Polemik Lahan SMAK Dago, PT GMI Ditetapkan Negara Sebagai Penerima Hak

    Polemik Lahan SMAK Dago, PT GMI Ditetapkan Negara Sebagai Penerima Hak

    Kota Bandung, - PT Graha Multi Insani kembali meluruskan kabar soal BPSMK yang mengklaim perihal kepemilikan lahan SMAK Dago.

     

    Melalui keterangan resmi yang dikeluarkan pada Kamis (01/08/2024), PT. GMI mengklaim jika pihaknya merupakan penerima pelepasan hak atas tanah yang dilakukan oleh Perkumpulan Lyceum Kristen (PLK).

     

    Pihak Direksi dalam keterangan tertulisnya, menyebut bahwa pada tahun 1978, pihak BPSMK telah menyewa bangunan diatas tanah dari PLK selama 10 tahun. Akan tetapi, ketika masa sewa HGB PLK habis masa berlakunya, pihak BPSMK tak bersedia menyerahkan bangunan yang disewanya dari PLK.

     

    “Oleh sebab itu, mulai tahun 1991 PLK menggugat BPSMSK dan kemudian perkara ini berkekuatan hukum pada tahun 1997, dimana PLK secara hukum telah diakui eksistensinya sebagai pemilik tanah dan bangunan. Selanjutnya, BPSMK diwajibkan mengembalikan bangunan yang disewanya pada PLK, ” tulis PT Graha Multi Insani melalui keterangan resminya.

     

    Direksi PT GMI kembali menjelaskan, masa sewa HGB PLK yang telah habis tersebut, dimanfaatkan oleh BPSMK untuk melakukan proses sertifikasi dengan mengajukan permohonan kepada pihak Depkeu guna melakukan pengelolaan tanah dan bangunan.

     

    “Depkeu memberikan BPSMK rekomendasi untuk melakukan sertifikasi pada tahun 2003. Agar PLK tidak dapat memasuki lahan tersebut, pihak BPSMK menugaskan ormas-ormas sebagai penjaga tanah, ” jelas Direksi PT GMI.

     

    Bukan hanya itu, pihak BPSMK kemudian menghancurkan bangunan yang telah disewanya dari PLK. Sehingga, putusan incracht tahun 1997 yang mewajibkan BPSMK untuk mengembalikan bangunan yang disewa, tak dapat dieksekusi.

BAHAN –
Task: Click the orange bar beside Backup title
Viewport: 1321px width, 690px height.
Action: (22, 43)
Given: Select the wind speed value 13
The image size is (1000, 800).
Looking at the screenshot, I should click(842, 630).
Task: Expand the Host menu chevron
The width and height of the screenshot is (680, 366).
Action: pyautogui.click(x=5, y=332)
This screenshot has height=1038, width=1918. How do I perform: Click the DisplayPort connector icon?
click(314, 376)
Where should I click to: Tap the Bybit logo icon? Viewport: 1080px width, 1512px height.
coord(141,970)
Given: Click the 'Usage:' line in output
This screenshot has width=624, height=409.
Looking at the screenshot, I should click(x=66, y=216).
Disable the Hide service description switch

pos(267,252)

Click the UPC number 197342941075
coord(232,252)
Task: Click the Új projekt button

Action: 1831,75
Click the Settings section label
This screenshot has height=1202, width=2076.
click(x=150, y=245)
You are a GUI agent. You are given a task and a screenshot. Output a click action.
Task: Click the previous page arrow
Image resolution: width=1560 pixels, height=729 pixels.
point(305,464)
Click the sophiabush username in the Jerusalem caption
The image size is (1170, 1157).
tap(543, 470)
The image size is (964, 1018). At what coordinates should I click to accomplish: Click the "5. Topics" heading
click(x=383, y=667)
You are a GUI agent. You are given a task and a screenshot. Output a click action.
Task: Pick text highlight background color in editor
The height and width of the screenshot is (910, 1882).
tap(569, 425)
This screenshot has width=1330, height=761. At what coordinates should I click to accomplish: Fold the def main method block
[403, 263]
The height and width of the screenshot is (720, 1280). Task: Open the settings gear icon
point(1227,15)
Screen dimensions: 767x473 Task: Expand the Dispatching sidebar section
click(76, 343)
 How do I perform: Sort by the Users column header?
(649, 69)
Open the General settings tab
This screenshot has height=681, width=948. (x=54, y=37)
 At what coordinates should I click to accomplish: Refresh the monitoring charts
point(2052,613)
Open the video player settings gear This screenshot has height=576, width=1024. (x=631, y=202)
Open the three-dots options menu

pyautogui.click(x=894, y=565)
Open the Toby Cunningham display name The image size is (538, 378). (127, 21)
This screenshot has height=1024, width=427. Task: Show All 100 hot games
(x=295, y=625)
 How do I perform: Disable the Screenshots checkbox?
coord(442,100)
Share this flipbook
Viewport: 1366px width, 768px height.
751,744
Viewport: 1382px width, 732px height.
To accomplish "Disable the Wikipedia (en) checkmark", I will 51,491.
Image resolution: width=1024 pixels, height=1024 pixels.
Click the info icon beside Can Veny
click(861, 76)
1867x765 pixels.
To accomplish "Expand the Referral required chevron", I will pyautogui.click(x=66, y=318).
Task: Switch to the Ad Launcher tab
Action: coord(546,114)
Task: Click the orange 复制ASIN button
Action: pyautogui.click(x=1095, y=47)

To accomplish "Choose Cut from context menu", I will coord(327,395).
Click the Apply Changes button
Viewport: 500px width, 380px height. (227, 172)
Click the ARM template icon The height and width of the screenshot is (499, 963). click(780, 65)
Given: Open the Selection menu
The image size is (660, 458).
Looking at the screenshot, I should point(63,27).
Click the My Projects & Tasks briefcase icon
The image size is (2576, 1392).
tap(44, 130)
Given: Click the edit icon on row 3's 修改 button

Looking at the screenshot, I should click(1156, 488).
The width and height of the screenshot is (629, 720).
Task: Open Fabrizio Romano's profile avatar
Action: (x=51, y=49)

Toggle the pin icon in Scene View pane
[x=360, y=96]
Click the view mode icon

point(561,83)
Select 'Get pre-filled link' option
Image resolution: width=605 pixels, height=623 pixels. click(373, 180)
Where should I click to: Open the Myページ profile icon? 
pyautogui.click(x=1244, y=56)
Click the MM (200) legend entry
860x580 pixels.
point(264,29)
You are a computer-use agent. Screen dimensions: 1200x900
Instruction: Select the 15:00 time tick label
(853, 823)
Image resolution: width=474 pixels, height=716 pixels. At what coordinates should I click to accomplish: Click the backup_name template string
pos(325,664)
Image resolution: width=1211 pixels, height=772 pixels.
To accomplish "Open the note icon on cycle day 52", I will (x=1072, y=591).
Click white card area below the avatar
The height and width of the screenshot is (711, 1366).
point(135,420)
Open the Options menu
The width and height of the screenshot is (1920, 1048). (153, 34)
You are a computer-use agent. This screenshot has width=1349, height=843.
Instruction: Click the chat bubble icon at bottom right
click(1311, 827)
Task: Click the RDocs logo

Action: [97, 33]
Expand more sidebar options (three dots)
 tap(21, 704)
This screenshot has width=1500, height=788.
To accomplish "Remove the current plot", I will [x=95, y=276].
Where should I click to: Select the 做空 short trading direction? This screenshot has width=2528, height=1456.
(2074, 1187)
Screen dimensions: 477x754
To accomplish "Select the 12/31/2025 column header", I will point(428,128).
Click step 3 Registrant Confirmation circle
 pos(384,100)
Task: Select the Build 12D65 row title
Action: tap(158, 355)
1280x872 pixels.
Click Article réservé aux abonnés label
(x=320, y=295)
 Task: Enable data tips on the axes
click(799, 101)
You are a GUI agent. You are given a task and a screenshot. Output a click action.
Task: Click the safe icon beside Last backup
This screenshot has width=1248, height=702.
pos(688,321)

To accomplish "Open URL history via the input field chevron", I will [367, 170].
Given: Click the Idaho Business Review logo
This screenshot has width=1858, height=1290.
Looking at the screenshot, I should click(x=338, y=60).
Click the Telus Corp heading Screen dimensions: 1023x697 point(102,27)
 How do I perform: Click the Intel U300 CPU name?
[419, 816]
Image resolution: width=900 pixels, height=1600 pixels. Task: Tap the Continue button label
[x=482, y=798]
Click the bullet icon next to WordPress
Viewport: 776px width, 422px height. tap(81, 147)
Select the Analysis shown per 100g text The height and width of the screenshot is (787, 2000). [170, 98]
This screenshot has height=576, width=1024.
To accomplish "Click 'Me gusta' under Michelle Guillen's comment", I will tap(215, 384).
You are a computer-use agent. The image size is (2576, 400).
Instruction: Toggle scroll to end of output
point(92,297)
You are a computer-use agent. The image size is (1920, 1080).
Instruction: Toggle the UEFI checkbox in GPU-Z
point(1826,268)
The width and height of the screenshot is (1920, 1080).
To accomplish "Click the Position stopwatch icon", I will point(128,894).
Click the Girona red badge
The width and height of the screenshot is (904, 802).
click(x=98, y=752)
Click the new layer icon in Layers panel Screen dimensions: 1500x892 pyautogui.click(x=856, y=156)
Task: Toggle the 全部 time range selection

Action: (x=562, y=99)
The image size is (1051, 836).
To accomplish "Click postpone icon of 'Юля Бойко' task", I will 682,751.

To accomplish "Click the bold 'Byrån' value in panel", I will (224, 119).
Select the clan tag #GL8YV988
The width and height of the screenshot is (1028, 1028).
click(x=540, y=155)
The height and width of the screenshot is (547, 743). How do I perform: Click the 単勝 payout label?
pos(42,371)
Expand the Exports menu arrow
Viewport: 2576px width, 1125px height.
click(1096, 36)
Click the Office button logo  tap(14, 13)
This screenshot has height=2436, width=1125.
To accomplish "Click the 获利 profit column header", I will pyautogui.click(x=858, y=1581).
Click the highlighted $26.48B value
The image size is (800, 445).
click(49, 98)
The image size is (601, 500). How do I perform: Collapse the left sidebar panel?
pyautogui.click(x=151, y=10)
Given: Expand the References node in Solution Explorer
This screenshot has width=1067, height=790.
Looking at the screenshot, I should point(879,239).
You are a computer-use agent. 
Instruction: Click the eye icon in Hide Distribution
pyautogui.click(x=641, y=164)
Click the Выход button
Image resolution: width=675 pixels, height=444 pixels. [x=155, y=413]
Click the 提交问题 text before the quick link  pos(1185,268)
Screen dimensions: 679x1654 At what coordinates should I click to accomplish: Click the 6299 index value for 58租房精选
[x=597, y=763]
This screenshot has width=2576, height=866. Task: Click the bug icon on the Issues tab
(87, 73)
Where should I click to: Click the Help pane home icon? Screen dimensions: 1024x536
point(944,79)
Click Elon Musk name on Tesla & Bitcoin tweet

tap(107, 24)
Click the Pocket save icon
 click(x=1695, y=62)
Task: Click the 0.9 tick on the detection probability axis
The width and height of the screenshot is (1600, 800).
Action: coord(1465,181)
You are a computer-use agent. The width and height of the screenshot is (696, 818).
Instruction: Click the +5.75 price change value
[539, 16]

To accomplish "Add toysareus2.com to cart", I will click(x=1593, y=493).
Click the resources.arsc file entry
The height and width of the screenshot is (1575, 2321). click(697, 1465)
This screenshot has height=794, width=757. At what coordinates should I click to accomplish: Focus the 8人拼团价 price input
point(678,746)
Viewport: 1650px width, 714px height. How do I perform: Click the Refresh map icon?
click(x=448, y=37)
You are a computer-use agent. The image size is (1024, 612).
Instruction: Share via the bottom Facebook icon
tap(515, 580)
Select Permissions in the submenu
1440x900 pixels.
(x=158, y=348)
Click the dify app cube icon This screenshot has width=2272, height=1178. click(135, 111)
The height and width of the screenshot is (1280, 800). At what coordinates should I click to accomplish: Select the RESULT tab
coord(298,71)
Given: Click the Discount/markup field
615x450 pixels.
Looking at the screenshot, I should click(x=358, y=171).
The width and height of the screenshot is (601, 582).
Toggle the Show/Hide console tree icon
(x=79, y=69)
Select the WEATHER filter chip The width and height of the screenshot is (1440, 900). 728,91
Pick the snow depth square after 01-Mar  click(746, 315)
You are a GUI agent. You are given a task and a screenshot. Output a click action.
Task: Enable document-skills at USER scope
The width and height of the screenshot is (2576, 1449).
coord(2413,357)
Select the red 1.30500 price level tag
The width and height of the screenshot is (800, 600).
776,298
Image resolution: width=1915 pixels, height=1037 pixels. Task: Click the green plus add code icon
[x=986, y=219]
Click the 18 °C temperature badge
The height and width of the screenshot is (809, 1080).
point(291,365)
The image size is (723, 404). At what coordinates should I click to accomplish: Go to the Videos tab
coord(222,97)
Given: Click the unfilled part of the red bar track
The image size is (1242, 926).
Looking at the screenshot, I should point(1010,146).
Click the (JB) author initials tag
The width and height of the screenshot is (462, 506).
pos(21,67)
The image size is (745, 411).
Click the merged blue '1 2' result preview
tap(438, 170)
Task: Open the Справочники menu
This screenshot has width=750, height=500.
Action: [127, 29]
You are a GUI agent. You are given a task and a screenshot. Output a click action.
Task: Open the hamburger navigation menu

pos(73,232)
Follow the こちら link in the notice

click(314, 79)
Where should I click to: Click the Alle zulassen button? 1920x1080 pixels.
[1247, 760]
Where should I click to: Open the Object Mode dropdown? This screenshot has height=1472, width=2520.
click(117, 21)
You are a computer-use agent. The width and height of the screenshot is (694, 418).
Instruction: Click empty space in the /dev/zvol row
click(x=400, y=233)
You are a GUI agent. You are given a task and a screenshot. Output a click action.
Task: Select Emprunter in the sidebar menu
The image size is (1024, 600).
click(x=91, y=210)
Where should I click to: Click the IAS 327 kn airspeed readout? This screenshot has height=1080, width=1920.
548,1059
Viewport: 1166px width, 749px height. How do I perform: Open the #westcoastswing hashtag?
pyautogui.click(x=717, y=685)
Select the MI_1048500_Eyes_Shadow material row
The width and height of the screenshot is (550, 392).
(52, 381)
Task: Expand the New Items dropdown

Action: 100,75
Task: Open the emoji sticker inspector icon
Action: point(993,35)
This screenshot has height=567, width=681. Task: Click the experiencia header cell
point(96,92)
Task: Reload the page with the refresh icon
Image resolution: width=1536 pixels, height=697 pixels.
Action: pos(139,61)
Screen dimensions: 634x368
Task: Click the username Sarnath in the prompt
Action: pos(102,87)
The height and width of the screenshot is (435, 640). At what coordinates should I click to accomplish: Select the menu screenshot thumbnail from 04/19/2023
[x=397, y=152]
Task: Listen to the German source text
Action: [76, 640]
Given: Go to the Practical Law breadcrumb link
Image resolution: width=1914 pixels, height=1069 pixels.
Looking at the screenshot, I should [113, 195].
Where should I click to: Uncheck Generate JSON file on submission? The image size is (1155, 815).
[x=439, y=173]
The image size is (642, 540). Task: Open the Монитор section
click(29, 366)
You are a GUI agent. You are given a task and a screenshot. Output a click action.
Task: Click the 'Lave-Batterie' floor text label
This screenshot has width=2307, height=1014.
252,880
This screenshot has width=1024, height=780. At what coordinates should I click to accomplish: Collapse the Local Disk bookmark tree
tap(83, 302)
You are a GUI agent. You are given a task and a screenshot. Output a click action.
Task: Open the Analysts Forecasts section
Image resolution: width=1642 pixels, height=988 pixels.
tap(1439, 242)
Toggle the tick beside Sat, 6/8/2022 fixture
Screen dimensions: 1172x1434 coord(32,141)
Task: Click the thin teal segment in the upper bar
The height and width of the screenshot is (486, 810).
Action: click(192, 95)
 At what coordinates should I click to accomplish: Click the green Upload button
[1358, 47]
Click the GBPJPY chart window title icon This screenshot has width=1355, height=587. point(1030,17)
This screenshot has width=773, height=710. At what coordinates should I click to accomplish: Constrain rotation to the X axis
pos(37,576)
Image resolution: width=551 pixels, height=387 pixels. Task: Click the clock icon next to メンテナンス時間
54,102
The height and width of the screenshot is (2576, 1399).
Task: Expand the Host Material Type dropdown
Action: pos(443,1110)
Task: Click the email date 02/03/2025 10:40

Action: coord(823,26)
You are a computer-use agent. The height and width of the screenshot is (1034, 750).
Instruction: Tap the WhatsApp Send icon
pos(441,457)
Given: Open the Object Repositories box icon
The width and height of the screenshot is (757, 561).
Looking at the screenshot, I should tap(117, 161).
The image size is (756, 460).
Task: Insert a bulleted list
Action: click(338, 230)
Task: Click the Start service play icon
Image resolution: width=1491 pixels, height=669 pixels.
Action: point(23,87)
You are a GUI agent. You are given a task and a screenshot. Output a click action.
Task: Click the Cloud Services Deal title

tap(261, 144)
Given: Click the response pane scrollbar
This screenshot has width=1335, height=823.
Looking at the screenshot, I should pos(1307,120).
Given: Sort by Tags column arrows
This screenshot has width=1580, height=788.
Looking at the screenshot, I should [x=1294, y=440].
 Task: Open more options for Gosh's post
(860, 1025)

TUGAS WAJIB –
1 > Menurut berita soal lahan SMAK Dago, pada tahun berapa BPSMK menyewa bangunan dari PLK, dan berapa lama masa sewanya?
2 > Lanjutkan berita soal lahan SMAK Dago mulai setelah kalimat terakhirnya.

JAWABAN LATIHAN –
1 > BPSMK menyewa bangunan dari PLK pada tahun 1978 selama 10 tahun.

2 >
    “Sementara, bangunan yang disewa BPSMK tersebut, termasuk dalam bangunan cagar budaya yang harus dilestarikan. Sehingga PT Graha Multi Insani dapat menyimpulkan bahwa tindakan penghancuran bangunan, adalah tindakan maupun upaya manipulasi hukum oleh BPSMK untuk menggagalkan eksekusi atas putusan yang telah berkekuatan hukum tetap, ” bunyi keterangan tertulis pihak Direksi PT. GMI.

     

    Selanjutnya, pada tahun 2002 PLK telah mengajukan gugatan TUN kepada Depkeu dan BPSMK, yang kemudian berkekuatan hukum tetap pada 2008. Lalu, oleh pihak Peradilan TUN, Depkeu diperintahkan untuk memproses pengeluaran aset milik PLK dari daftar aset negara berupa tanah seluas 20.905 meter persegi berikut bangunan sekolah di Jalan Ir. H. Juanda nomor 93, Kota Bandung.

     

    “Meskipun terdapat putusan TUN, BPSMK tetap menjalankan rekomendasi Depkei dan mengajukan permohonan sertifikat ke BPN, sampai akhirnya terbit SHGB bernomor 30 atas nama BPSMK pada tahun 2010, ” tulisnya.

     

    Munculnya SHGB tersebut, memantik reaksi PLK yang kemudian melakukan gugatan TUN kepada BPN atas terbitnya SHGB bernomor 30 atas nama BPSMK.

     

    Alhasil, gugatan yang diajukan PLK itu langsung mendapat respon dari Peradilan TUN dengan ditetapkannya pembatalan terkait terbitnya SHGB bernomor 30 atas nama BPSMK.

     

    Bahkan, pihak BPN sebagai tergugat pun telah menerbitkan SK pembatalan SHGB atas nama BPSMK tersebut. SK pembatalan itu, dikeluarkan pada tahun 2016. “Yang memperjelas bahwa perolehan hak BPSMK atas tanah melalui Depkeu adalah tidak sah, ” jelasnya.

     

    Untuk mempertahankan hak kepemilikannya, pihak PLK kemudian menggugat kembali BPSMK terhadap kepemilikan tanah pada 2017 yang kemudian incracht sejak putusan kasasi Mahkamah Agung dan putusan PK pada tahun 2-21. Putusan itu, telah menyatakan jika PLK adalah pemilik tanah yang sah secara hukum, berikut batas-batas yang jelas.

     

    Untuk diketahui, sebelumnya beredar berita maupun informasi terkait pengerahan ormas Paskibar Laskar Kiansantang oleh pihak PLK.

     

    Sejatinya, pengerahan ormas tersebut, dilakukan guna mengantisipasi terjadinya aksi penyerobotan tanah yang dilakukan oleh pihak-pihak tak bertanggung jawab, dan tak memiliki dasar hukum yang jelas.

     

    Pihak PT Graha Multi Insani menjelaskan, PLK ialah pemilik lahan yang sah secara hukum berdasarkan putusan-putusan yang telah berkekuatan hukum tetap.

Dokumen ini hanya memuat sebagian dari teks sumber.